Mardi 27 mars 2012, par Charles-Henry Boland

Shakespeare sur le fil

Marier le tragique de Titus Andronicus avec les frasques comiques de Comme il vous Plaira : le pari ne semble pas gagné d’avance. Aussi bien pictural que littéraire, Cet audacieux Banquet ne laissera pas indifférents celles et ceux qui s’abandonneront à cet objet artistique des plus atypiques. Amateurs de l’esthétique contemplative, cette création devrait vous convenir. Pour les autres, le spectacle s’appréciera sans doute moins facilement.

Les premiers instants de la pièce sont comme des traits de couleur, dont la toile n’apparait pas clairement.

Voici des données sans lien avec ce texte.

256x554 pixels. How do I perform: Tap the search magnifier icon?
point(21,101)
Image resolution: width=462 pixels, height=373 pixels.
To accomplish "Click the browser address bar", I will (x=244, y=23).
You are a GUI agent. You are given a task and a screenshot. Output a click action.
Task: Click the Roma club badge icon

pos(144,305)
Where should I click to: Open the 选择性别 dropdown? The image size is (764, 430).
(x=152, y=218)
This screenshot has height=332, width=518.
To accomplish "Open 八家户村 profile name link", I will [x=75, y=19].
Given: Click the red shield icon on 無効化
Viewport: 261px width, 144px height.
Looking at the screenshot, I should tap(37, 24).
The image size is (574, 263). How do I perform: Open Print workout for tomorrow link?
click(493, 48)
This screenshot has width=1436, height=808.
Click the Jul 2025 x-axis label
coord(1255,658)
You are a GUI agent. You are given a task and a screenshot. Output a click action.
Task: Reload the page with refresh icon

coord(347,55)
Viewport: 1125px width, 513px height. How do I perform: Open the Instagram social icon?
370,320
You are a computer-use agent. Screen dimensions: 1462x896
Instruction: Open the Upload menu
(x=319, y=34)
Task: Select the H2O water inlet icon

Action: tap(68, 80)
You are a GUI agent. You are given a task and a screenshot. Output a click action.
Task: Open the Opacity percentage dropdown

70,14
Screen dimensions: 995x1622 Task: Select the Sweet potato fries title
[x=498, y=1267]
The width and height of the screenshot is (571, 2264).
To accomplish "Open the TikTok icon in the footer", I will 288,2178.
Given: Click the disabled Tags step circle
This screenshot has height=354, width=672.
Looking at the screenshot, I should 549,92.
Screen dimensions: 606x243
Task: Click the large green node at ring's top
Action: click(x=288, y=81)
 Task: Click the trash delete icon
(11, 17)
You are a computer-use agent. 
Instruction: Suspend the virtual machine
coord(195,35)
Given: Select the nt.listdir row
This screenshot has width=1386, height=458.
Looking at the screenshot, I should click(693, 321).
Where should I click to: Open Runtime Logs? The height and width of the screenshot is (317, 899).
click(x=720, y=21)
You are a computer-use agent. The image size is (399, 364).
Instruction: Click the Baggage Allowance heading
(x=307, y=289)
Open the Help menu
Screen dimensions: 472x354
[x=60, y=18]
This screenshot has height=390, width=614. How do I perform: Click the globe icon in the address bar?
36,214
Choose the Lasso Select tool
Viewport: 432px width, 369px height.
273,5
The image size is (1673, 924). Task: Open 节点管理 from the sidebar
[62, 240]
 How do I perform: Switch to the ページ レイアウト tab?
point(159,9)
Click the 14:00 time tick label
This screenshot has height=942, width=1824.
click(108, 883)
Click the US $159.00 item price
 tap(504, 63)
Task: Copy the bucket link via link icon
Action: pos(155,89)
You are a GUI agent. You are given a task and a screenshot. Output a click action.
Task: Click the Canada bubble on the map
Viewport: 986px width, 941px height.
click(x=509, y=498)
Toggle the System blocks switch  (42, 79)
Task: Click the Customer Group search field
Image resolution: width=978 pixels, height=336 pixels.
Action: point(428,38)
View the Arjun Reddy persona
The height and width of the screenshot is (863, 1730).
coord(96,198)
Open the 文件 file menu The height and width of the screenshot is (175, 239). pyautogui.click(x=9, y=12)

Des mouvements et paroles forment parfois des personnages, mais à peine sont-ils installés que leurs formes se dissout immédiatement à l’aune d’une nouvelle configuration. Plutôt qu’une narration linéaire, la dramaturgie se déploie en une succession de symboles qui se fondent les uns dans les autres. D’abord indiscernable, cette structure en correspondances finit par se révéler fort ingénieuse. Les éléments disparates commencent à entrer en résonance, les gestes des comédiens se répondent de scène en scène par similitude. L’ensemble est habillé de larges lumières découpant l’espace, lui-même structuré par des décors simples et massifs. Cette orientation minimaliste est également exprimée par la délicieuse "Heure Exquise" composée par Reynaldo Hahn, une chanson dont la mélodie et les paroles (Paul Verlaine) installent, dès le début de la pièce, la fragilité qui en tissera le fil.

Venons-en à ce qui constitue la singularité de ce Banquet. Le coeur de la proposition, élaborée par la metteur en scène Sabine Durand, repose sur une forme de lenteur expressionniste, qui permet à chaque scène de devenir un événement visuel et sonore. Cet épaississement de la temporalité a pour effet immédiat que le comédien, par la simple réplique, le moindre déplacement, frappe le spectateur d’une présence particulière. Il est certain que le processus se révèle excellent à produire de puissantes apparitions. Cependant, le rythme, quelquefois démesurément lent, pourra sembler excessif par rapport à l’effet recherché. C’est souvent la même histoire : est-on prêt à sacrifier un plaisir immédiat pour quelques perles émaillées sur la succession des scènes ?

Disons-le tout de suite : la pièce est difficile. Non parce qu’elle serait laborieuse, mais elle requiert du spectateur un réel investissement. Cependant, c’est dans l’expérience d’un temps qui s’étire à ses limites que peuvent jaillir des entités curieuses, amenées avec d’autant plus de force que la concentration doit être à son comble. Naturellement, ce genre de mise en scène porte le danger de perdre radicalement l’attention du public. Le pointillisme, qui constitue à la fois le nerf vivant de ce Banquet, pourra apparaitre comme son principal défaut. Gageons cependant que le spectateur sera sensible au langage résolument symboliste de cette surprenante réalisation.